Masih ingat fenomena Om Telolet Om? Berbekal kebiasaan anak-anak di salah satu daerah di Indonesia yang gemar berdiri di pinggir jalan sembari menanti kedatangan bus lewat yang ketika datang para anak-anak ini langsung dengan semangat berteriak 'Om Telolet Om' sebagai tanda permintaan bunyi klakson khas dari bus tersebut yang biasanya akan dipenuhi oleh sang sopir. 

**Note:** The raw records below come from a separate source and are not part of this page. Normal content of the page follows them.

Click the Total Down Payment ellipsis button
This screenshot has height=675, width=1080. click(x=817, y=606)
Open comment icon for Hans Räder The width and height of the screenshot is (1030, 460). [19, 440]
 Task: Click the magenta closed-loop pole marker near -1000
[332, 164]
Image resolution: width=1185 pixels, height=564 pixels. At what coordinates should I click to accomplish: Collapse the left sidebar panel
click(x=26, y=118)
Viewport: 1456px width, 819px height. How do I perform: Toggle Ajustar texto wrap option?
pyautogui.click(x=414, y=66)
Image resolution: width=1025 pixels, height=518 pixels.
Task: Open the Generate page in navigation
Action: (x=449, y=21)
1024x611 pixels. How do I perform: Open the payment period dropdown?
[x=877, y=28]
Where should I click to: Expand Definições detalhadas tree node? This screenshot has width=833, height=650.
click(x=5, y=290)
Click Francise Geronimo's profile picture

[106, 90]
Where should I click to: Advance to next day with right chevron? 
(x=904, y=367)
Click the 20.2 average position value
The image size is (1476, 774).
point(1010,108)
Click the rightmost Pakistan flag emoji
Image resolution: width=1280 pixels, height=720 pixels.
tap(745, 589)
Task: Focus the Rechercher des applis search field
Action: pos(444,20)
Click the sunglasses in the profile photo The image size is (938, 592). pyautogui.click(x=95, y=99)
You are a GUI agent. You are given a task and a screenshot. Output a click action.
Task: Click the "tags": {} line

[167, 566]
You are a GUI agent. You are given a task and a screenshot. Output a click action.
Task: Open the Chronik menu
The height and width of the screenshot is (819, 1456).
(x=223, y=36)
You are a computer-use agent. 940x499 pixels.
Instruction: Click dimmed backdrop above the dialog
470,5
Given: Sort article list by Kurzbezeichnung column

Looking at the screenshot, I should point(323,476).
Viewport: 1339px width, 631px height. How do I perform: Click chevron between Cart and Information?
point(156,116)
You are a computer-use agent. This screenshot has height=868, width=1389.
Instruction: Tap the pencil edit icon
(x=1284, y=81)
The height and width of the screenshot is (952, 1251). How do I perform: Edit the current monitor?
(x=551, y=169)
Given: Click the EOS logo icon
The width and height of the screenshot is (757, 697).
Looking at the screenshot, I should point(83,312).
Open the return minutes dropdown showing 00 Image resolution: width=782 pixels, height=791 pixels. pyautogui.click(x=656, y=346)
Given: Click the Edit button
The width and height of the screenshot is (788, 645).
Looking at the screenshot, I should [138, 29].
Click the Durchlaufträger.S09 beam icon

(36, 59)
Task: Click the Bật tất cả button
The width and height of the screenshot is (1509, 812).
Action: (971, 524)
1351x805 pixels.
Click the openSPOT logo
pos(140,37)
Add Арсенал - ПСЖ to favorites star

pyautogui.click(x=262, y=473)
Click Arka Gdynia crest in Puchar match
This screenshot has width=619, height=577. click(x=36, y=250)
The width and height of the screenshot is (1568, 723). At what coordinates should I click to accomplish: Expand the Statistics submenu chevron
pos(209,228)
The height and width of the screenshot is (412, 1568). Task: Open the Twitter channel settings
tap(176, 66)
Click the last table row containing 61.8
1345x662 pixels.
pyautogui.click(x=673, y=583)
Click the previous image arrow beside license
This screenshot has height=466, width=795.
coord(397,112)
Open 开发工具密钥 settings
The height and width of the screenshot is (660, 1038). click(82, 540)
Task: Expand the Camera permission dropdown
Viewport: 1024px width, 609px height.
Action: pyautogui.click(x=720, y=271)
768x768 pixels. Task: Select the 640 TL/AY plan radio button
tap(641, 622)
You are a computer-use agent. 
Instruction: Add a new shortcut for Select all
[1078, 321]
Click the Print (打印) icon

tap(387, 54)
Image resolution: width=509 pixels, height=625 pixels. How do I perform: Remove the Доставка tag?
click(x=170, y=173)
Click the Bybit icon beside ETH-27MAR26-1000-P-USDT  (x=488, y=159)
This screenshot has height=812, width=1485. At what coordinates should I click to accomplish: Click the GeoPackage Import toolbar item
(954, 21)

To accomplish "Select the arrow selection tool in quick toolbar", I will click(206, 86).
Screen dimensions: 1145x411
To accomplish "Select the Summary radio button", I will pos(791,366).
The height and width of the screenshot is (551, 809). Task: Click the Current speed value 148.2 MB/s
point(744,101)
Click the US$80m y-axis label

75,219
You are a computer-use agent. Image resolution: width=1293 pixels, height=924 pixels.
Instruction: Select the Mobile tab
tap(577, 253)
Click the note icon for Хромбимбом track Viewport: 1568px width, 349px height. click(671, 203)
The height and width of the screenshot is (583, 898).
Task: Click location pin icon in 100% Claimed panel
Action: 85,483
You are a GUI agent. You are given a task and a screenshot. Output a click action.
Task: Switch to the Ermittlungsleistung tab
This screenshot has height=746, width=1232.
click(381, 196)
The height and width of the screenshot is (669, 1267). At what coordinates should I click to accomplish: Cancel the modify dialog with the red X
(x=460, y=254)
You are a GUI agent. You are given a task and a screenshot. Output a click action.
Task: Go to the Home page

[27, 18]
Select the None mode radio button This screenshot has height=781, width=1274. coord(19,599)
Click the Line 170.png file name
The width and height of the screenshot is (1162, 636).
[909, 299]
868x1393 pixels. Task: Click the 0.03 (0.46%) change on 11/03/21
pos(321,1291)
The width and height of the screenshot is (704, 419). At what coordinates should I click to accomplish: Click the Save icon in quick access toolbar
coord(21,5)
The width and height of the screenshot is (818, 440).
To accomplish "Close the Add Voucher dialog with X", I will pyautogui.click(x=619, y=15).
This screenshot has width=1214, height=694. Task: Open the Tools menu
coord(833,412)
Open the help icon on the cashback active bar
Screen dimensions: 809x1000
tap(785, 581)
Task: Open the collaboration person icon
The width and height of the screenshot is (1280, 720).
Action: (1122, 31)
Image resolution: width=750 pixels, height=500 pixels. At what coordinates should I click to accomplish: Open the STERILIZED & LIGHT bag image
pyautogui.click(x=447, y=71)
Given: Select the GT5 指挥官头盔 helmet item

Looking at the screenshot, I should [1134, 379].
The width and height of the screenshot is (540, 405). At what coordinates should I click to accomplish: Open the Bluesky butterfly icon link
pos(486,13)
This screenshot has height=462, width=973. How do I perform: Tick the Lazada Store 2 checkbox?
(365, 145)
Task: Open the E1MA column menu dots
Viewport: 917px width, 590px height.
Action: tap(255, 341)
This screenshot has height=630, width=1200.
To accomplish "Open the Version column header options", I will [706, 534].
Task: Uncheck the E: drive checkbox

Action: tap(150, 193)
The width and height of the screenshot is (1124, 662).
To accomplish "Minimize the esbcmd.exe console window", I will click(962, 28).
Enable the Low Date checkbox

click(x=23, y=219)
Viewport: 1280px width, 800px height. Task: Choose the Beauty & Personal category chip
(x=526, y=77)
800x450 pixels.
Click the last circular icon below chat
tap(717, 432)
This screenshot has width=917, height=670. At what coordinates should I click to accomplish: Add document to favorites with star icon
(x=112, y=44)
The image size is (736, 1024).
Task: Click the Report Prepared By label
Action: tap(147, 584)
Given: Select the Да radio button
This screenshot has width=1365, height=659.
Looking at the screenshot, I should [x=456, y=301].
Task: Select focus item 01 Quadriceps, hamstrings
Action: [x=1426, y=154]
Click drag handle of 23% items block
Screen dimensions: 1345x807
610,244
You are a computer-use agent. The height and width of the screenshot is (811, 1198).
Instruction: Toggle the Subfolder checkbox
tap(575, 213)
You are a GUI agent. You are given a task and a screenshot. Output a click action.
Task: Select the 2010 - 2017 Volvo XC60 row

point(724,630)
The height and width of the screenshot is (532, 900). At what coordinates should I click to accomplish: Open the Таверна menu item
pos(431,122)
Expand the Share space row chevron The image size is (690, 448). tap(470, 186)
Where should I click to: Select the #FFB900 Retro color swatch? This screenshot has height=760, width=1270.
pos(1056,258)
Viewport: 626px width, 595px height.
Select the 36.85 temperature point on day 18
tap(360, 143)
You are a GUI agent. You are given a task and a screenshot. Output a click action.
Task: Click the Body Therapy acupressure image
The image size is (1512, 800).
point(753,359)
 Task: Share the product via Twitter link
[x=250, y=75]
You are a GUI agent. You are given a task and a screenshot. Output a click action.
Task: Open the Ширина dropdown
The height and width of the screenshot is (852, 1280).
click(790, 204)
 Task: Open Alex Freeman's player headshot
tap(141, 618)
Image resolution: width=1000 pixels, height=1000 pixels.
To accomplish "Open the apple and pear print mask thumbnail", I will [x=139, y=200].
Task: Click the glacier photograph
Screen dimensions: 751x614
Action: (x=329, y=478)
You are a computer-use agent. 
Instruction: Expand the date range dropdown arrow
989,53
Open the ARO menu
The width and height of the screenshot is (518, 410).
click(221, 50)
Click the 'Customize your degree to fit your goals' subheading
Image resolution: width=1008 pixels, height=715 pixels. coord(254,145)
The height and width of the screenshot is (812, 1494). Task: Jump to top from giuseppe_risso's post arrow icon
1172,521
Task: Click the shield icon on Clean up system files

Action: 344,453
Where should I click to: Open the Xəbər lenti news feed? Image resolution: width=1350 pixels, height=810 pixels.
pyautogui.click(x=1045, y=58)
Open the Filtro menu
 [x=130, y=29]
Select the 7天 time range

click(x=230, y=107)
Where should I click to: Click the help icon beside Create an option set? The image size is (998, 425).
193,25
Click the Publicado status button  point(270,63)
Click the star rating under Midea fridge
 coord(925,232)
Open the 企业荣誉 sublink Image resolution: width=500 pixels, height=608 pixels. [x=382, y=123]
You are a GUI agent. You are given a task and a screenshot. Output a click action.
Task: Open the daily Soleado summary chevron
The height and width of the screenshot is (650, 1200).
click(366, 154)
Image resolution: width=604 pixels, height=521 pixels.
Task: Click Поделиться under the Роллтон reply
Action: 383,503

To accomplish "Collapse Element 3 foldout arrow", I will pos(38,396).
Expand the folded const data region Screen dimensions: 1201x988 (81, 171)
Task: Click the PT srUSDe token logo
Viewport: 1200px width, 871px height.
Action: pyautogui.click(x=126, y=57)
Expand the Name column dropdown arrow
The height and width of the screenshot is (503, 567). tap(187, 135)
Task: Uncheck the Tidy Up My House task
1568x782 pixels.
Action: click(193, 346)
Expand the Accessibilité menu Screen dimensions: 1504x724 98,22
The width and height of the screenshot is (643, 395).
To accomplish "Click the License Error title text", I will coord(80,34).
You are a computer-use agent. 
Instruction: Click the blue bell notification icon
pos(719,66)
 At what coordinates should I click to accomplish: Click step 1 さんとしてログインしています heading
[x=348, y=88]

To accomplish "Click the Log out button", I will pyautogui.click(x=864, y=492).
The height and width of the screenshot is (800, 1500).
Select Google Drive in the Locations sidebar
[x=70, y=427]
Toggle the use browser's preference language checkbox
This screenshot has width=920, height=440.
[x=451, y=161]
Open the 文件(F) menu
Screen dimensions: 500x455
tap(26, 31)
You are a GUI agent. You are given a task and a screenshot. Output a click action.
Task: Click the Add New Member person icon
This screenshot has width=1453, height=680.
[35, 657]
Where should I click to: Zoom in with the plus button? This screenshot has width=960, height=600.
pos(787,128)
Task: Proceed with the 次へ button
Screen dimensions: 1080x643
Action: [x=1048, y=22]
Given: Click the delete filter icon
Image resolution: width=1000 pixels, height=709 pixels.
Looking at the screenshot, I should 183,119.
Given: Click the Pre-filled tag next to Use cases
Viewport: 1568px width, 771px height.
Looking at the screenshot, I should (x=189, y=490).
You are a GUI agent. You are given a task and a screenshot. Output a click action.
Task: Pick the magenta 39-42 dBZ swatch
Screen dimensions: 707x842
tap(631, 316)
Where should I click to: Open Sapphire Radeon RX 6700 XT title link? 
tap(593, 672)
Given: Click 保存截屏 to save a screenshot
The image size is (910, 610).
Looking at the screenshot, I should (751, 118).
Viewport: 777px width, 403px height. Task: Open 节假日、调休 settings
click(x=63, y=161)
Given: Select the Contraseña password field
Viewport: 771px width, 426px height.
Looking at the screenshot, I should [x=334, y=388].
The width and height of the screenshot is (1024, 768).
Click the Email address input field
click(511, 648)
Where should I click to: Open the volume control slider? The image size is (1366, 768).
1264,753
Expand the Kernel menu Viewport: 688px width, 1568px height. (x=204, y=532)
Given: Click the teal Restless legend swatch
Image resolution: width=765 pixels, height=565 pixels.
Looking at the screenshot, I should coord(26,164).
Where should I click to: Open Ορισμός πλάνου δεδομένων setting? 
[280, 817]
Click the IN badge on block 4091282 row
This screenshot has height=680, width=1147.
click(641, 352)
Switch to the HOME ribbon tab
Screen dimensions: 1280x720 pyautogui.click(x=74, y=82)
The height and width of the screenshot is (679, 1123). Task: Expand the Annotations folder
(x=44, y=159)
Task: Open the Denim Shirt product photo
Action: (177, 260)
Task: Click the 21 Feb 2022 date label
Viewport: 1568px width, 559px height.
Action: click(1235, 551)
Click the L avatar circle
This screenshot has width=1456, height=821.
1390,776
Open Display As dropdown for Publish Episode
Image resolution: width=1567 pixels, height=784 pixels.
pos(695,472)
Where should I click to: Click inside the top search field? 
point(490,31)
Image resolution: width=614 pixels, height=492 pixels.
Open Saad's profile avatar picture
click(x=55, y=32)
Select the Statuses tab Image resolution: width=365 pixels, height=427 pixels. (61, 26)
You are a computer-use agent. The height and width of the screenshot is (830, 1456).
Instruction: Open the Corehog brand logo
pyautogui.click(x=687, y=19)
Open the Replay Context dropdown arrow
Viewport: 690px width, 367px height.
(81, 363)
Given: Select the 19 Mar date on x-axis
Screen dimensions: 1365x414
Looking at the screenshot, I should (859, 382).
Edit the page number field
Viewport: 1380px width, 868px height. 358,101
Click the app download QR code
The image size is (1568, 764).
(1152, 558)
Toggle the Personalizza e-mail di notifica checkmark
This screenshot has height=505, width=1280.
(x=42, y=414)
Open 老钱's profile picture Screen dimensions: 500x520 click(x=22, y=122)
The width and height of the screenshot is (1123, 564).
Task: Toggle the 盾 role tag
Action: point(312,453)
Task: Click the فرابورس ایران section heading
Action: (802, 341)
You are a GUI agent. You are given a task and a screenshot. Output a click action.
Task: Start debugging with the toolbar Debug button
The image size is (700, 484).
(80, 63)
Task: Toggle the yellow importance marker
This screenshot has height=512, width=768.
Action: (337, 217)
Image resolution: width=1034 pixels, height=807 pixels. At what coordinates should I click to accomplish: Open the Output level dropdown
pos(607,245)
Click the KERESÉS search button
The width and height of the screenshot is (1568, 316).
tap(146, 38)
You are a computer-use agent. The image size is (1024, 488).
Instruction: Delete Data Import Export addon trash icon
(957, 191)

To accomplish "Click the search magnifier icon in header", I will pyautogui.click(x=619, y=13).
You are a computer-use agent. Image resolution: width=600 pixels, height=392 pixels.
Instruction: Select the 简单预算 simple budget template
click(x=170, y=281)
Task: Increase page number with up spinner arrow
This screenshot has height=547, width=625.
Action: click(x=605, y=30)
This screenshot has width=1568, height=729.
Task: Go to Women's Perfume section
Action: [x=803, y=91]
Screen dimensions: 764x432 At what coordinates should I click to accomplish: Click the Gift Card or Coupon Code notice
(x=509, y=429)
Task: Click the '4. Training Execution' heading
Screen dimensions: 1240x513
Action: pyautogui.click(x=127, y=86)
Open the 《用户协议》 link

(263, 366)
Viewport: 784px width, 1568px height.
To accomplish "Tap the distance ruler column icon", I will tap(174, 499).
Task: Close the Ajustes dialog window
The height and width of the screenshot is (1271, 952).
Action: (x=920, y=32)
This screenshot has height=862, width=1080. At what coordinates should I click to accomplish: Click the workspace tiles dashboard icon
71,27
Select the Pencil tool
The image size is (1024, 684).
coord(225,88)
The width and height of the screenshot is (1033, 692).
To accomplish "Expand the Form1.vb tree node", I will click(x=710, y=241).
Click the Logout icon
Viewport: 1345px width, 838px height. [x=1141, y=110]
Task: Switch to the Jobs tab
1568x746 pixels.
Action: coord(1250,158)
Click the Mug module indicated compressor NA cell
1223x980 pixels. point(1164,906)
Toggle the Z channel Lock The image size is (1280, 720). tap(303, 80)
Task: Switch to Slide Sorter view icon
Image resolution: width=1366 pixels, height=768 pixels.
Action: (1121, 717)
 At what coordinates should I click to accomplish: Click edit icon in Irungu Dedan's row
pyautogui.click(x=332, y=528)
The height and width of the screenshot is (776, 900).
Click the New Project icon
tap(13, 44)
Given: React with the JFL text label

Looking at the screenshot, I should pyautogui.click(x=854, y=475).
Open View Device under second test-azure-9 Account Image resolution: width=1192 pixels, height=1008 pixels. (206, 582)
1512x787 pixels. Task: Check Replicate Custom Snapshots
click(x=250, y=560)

Hal tersebut kemudian dikemas oleh berbagai media dengan berbagai macam sudut, diakses oleh masyarakat secara luas. Lantas apa yang terjadi? Seperti yang sudah sama-sama kita tahu, hampir seluruh daerah di Indonesia seolah keracunan fenomena ini, bukan hanya anak-anak, tapi juga orang dewasa berdiri di pinggir jalan untuk meneriakkan hal yang sama ke tiap bus yang lewat. Lebih menakjubkan lagi, hal ini bahkan sampai diikuti ke luar negeri, mulai dari klub sepak bola ternama eropa, hingga para pesohor kenamaan dunia. Begitupun dengan fenomena lainnya yang muncul dan sempat ramai.

Lantas apa poinnya?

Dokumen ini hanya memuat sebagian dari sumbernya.